__Exercise aim__: Please change "screenshot" to "capture" in the rows from the line containing "Task: Click the circled" through the end of the rows, both included. Write out only those lines, leaving everything else the same.

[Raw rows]
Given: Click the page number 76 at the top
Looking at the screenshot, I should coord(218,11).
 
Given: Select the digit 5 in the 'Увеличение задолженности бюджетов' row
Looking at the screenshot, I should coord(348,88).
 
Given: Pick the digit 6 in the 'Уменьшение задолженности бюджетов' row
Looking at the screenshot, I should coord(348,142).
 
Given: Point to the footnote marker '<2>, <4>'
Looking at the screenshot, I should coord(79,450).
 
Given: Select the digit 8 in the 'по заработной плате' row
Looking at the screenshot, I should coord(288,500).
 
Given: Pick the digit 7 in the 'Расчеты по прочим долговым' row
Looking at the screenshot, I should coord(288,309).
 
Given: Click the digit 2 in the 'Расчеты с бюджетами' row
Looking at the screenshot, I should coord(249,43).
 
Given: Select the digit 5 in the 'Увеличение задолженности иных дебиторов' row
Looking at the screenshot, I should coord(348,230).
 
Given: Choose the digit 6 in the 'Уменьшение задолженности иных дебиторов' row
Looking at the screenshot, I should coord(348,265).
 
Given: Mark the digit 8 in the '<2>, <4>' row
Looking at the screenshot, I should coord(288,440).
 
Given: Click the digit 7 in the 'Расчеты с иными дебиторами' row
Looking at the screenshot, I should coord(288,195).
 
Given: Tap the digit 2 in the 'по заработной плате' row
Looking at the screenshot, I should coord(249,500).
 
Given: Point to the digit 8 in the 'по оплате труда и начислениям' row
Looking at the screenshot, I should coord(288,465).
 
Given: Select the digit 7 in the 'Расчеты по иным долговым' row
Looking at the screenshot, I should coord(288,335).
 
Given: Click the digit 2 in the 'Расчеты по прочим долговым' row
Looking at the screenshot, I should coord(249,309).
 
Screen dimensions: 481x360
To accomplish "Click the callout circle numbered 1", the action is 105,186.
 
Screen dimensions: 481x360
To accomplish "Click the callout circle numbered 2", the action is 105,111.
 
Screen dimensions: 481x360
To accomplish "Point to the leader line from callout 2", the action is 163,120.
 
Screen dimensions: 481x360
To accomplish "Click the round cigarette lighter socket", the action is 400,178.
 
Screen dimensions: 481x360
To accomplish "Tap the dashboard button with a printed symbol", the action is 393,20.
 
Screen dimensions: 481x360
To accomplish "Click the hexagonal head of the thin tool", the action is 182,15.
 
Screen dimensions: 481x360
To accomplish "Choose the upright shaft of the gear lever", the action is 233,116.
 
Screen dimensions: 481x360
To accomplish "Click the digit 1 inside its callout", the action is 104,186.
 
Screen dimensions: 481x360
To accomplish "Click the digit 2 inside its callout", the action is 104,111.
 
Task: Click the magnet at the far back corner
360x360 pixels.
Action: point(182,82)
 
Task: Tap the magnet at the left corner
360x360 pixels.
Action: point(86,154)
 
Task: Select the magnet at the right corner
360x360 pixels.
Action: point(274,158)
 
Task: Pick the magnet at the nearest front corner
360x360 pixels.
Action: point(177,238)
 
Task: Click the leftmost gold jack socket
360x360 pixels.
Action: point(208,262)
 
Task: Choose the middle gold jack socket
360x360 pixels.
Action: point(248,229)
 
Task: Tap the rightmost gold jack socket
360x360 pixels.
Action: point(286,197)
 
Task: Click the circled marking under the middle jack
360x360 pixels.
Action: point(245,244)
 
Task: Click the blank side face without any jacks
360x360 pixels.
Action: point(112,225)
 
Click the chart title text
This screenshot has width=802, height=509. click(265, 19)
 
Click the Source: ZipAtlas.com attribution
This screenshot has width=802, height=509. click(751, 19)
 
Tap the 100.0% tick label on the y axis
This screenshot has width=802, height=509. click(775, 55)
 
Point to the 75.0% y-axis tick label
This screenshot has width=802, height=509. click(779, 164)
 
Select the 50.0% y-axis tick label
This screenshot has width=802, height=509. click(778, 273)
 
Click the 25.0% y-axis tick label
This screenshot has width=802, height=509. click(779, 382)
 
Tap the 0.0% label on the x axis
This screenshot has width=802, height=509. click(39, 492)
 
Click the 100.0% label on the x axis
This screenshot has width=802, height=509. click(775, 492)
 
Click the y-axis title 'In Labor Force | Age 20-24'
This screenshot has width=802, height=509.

__Answer in full__:
Task: Click the circled marking under the middle jack
360x360 pixels.
Action: point(245,244)
 
Task: Click the blank side face without any jacks
360x360 pixels.
Action: point(112,225)
 
Click the chart title text
This capture has width=802, height=509. click(265, 19)
 
Click the Source: ZipAtlas.com attribution
This capture has width=802, height=509. click(751, 19)
 
Tap the 100.0% tick label on the y axis
This capture has width=802, height=509. click(775, 55)
 
Point to the 75.0% y-axis tick label
This capture has width=802, height=509. click(779, 164)
 
Select the 50.0% y-axis tick label
This capture has width=802, height=509. click(778, 273)
 
Click the 25.0% y-axis tick label
This capture has width=802, height=509. click(779, 382)
 
Tap the 0.0% label on the x axis
This capture has width=802, height=509. click(39, 492)
 
Click the 100.0% label on the x axis
This capture has width=802, height=509. click(775, 492)
 
Click the y-axis title 'In Labor Force | Age 20-24'
This capture has width=802, height=509.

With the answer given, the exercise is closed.